(Stored records)
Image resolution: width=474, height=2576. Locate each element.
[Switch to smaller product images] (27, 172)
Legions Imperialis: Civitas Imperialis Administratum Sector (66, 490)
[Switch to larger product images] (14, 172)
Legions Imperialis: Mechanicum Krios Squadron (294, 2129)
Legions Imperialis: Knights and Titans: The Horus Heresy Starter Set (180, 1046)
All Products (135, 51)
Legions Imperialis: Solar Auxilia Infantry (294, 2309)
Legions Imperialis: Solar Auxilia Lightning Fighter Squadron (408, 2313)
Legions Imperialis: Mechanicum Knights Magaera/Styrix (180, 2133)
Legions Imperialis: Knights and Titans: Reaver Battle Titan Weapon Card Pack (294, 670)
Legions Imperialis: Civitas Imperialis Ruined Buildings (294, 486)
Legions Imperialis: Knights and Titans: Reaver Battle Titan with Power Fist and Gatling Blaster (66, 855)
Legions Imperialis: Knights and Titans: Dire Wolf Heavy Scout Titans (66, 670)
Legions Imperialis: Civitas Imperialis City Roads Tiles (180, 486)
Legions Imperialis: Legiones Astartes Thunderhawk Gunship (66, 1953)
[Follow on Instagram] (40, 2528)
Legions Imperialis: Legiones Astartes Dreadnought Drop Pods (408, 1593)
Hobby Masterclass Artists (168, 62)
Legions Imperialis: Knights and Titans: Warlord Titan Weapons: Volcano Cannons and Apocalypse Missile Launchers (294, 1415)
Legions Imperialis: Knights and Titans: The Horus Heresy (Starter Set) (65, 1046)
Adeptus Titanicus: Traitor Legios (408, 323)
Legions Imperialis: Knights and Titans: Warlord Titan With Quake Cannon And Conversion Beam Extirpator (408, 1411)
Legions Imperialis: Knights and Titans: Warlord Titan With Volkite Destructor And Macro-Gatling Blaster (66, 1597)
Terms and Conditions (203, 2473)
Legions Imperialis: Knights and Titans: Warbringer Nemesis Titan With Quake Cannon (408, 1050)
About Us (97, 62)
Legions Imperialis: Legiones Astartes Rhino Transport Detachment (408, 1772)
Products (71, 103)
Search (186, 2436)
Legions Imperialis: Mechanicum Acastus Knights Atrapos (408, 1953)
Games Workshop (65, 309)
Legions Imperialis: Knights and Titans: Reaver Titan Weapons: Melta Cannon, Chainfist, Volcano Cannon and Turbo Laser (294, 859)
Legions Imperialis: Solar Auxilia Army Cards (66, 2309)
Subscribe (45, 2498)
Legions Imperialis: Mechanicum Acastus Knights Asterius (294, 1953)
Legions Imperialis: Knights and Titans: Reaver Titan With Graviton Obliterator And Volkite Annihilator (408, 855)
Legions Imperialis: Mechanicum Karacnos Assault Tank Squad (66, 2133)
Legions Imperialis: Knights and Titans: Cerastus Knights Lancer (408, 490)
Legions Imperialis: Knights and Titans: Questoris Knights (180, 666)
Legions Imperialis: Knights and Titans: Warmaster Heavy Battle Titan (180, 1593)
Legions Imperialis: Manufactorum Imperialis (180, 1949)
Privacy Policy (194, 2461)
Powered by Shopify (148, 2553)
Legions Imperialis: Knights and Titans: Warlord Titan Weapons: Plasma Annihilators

Exercise description
Using the records above, pull out each line where the word "Civitas" occurs.

Result for this exercise
Legions Imperialis: Civitas Imperialis Administratum Sector (66, 490)
Legions Imperialis: Civitas Imperialis Ruined Buildings (294, 486)
Legions Imperialis: Civitas Imperialis City Roads Tiles (180, 486)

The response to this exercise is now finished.